▶ [WHAT YOU WILL DO] In full and without alteration, return the records below.

▶ [RECORDS FOR THIS TASK]
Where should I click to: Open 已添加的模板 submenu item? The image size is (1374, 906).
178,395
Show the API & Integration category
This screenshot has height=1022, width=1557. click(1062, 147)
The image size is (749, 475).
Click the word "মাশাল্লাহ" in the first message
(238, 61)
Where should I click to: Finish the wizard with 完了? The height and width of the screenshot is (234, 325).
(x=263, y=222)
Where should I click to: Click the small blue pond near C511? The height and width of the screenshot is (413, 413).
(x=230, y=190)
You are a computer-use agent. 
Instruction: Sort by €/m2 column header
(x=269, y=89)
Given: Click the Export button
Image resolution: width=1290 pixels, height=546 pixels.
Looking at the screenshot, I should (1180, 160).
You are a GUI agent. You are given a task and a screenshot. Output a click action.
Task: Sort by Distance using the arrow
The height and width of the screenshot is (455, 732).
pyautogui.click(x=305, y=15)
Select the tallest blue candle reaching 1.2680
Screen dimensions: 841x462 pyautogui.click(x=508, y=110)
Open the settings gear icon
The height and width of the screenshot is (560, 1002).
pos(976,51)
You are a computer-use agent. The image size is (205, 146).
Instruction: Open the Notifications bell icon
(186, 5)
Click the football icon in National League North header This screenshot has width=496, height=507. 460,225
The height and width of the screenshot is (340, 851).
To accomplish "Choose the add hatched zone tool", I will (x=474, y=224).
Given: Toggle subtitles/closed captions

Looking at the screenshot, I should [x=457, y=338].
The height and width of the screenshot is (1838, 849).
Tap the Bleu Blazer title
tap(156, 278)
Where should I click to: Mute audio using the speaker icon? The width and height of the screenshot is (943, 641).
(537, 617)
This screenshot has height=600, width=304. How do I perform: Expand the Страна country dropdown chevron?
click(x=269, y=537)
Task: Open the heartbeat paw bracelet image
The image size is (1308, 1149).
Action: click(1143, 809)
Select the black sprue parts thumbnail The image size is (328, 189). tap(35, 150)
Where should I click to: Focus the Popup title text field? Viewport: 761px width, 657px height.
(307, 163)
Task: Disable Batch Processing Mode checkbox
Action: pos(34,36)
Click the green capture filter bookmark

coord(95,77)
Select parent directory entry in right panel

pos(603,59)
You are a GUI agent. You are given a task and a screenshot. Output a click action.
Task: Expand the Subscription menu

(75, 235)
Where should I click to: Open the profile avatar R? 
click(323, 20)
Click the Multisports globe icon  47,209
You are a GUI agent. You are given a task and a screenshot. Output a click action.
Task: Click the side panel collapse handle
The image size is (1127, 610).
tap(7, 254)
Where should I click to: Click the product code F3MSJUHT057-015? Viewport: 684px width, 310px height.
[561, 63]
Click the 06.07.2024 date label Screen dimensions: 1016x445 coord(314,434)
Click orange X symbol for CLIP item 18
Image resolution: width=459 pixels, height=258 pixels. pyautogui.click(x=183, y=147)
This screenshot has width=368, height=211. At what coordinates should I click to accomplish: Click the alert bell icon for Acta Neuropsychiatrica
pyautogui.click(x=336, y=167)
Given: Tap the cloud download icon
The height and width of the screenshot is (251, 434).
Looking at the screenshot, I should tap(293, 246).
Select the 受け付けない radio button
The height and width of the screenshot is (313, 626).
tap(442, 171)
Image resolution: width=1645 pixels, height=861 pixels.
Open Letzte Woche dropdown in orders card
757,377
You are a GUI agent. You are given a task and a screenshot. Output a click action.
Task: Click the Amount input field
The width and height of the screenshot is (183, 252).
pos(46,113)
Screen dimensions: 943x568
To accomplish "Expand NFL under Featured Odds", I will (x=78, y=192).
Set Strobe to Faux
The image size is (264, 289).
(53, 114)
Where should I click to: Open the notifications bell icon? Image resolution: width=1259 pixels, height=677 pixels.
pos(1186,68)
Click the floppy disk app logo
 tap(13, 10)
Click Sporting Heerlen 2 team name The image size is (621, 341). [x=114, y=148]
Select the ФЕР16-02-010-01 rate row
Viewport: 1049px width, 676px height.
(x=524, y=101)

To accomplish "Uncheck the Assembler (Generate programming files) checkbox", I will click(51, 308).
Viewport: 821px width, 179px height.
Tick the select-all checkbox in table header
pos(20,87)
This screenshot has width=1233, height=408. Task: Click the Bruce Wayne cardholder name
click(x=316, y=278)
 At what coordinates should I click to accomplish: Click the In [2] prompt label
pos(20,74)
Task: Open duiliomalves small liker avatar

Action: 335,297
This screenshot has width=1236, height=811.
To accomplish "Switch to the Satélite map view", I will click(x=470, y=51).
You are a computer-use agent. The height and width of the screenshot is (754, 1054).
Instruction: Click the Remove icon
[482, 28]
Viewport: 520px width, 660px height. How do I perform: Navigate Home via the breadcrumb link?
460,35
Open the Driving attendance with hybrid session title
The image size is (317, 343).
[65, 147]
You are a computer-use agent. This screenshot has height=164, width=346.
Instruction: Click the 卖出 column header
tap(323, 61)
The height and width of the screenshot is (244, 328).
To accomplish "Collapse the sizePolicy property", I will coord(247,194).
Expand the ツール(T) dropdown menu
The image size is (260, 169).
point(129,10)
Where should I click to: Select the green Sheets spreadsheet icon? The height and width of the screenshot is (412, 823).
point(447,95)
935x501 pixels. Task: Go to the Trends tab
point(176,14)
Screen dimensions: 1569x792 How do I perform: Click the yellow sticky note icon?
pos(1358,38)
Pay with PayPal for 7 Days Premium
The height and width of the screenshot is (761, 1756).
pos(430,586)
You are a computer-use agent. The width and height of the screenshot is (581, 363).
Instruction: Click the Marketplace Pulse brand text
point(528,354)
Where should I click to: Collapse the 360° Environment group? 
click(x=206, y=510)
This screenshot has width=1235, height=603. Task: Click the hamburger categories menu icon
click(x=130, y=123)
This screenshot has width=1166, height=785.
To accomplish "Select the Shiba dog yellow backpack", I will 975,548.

▶ [FINAL ANSWER]
Where should I click to: Open 已添加的模板 submenu item? The image size is (1374, 906).
178,395
Show the API & Integration category
This screenshot has height=1022, width=1557. click(1062, 147)
The image size is (749, 475).
Click the word "মাশাল্লাহ" in the first message
(238, 61)
Where should I click to: Finish the wizard with 完了? The height and width of the screenshot is (234, 325).
(x=263, y=222)
Where should I click to: Click the small blue pond near C511? The height and width of the screenshot is (413, 413).
(x=230, y=190)
You are a computer-use agent. 
Instruction: Sort by €/m2 column header
(x=269, y=89)
Given: Click the Export button
Image resolution: width=1290 pixels, height=546 pixels.
Looking at the screenshot, I should (1180, 160).
You are a GUI agent. You are given a task and a screenshot. Output a click action.
Task: Sort by Distance using the arrow
The height and width of the screenshot is (455, 732).
pyautogui.click(x=305, y=15)
Select the tallest blue candle reaching 1.2680
Screen dimensions: 841x462 pyautogui.click(x=508, y=110)
Open the settings gear icon
The height and width of the screenshot is (560, 1002).
pos(976,51)
You are a computer-use agent. The image size is (205, 146).
Instruction: Open the Notifications bell icon
(186, 5)
Click the football icon in National League North header This screenshot has width=496, height=507. 460,225
The height and width of the screenshot is (340, 851).
To accomplish "Choose the add hatched zone tool", I will (x=474, y=224).
Given: Toggle subtitles/closed captions

Looking at the screenshot, I should [x=457, y=338].
The height and width of the screenshot is (1838, 849).
Tap the Bleu Blazer title
tap(156, 278)
Where should I click to: Mute audio using the speaker icon? The width and height of the screenshot is (943, 641).
(537, 617)
This screenshot has height=600, width=304. How do I perform: Expand the Страна country dropdown chevron?
click(x=269, y=537)
Task: Open the heartbeat paw bracelet image
The image size is (1308, 1149).
Action: click(1143, 809)
Select the black sprue parts thumbnail The image size is (328, 189). tap(35, 150)
Where should I click to: Focus the Popup title text field? Viewport: 761px width, 657px height.
(307, 163)
Task: Disable Batch Processing Mode checkbox
Action: pos(34,36)
Click the green capture filter bookmark

coord(95,77)
Select parent directory entry in right panel

pos(603,59)
You are a GUI agent. You are given a task and a screenshot. Output a click action.
Task: Expand the Subscription menu

(75, 235)
Where should I click to: Open the profile avatar R? 
click(323, 20)
Click the Multisports globe icon  47,209
You are a GUI agent. You are given a task and a screenshot. Output a click action.
Task: Click the side panel collapse handle
The image size is (1127, 610).
tap(7, 254)
Where should I click to: Click the product code F3MSJUHT057-015? Viewport: 684px width, 310px height.
[561, 63]
Click the 06.07.2024 date label Screen dimensions: 1016x445 coord(314,434)
Click orange X symbol for CLIP item 18
Image resolution: width=459 pixels, height=258 pixels. pyautogui.click(x=183, y=147)
This screenshot has width=368, height=211. At what coordinates should I click to accomplish: Click the alert bell icon for Acta Neuropsychiatrica
pyautogui.click(x=336, y=167)
Given: Tap the cloud download icon
The height and width of the screenshot is (251, 434).
Looking at the screenshot, I should tap(293, 246).
Select the 受け付けない radio button
The height and width of the screenshot is (313, 626).
tap(442, 171)
Image resolution: width=1645 pixels, height=861 pixels.
Open Letzte Woche dropdown in orders card
757,377
You are a GUI agent. You are given a task and a screenshot. Output a click action.
Task: Click the Amount input field
The width and height of the screenshot is (183, 252).
pos(46,113)
Screen dimensions: 943x568
To accomplish "Expand NFL under Featured Odds", I will (x=78, y=192).
Set Strobe to Faux
The image size is (264, 289).
(53, 114)
Where should I click to: Open the notifications bell icon? Image resolution: width=1259 pixels, height=677 pixels.
pos(1186,68)
Click the floppy disk app logo
 tap(13, 10)
Click Sporting Heerlen 2 team name The image size is (621, 341). [x=114, y=148]
Select the ФЕР16-02-010-01 rate row
Viewport: 1049px width, 676px height.
(x=524, y=101)

To accomplish "Uncheck the Assembler (Generate programming files) checkbox", I will click(51, 308).
Viewport: 821px width, 179px height.
Tick the select-all checkbox in table header
pos(20,87)
This screenshot has width=1233, height=408. Task: Click the Bruce Wayne cardholder name
click(x=316, y=278)
 At what coordinates should I click to accomplish: Click the In [2] prompt label
pos(20,74)
Task: Open duiliomalves small liker avatar

Action: 335,297
This screenshot has width=1236, height=811.
To accomplish "Switch to the Satélite map view", I will click(x=470, y=51).
You are a computer-use agent. The height and width of the screenshot is (754, 1054).
Instruction: Click the Remove icon
[482, 28]
Viewport: 520px width, 660px height. How do I perform: Navigate Home via the breadcrumb link?
460,35
Open the Driving attendance with hybrid session title
The image size is (317, 343).
[65, 147]
You are a computer-use agent. This screenshot has height=164, width=346.
Instruction: Click the 卖出 column header
tap(323, 61)
The height and width of the screenshot is (244, 328).
To accomplish "Collapse the sizePolicy property", I will coord(247,194).
Expand the ツール(T) dropdown menu
The image size is (260, 169).
point(129,10)
Where should I click to: Select the green Sheets spreadsheet icon? The height and width of the screenshot is (412, 823).
point(447,95)
935x501 pixels. Task: Go to the Trends tab
point(176,14)
Screen dimensions: 1569x792 How do I perform: Click the yellow sticky note icon?
pos(1358,38)
Pay with PayPal for 7 Days Premium
The height and width of the screenshot is (761, 1756).
pos(430,586)
You are a computer-use agent. The width and height of the screenshot is (581, 363).
Instruction: Click the Marketplace Pulse brand text
point(528,354)
Where should I click to: Collapse the 360° Environment group? 
click(x=206, y=510)
This screenshot has width=1235, height=603. Task: Click the hamburger categories menu icon
click(x=130, y=123)
This screenshot has width=1166, height=785.
To accomplish "Select the Shiba dog yellow backpack", I will 975,548.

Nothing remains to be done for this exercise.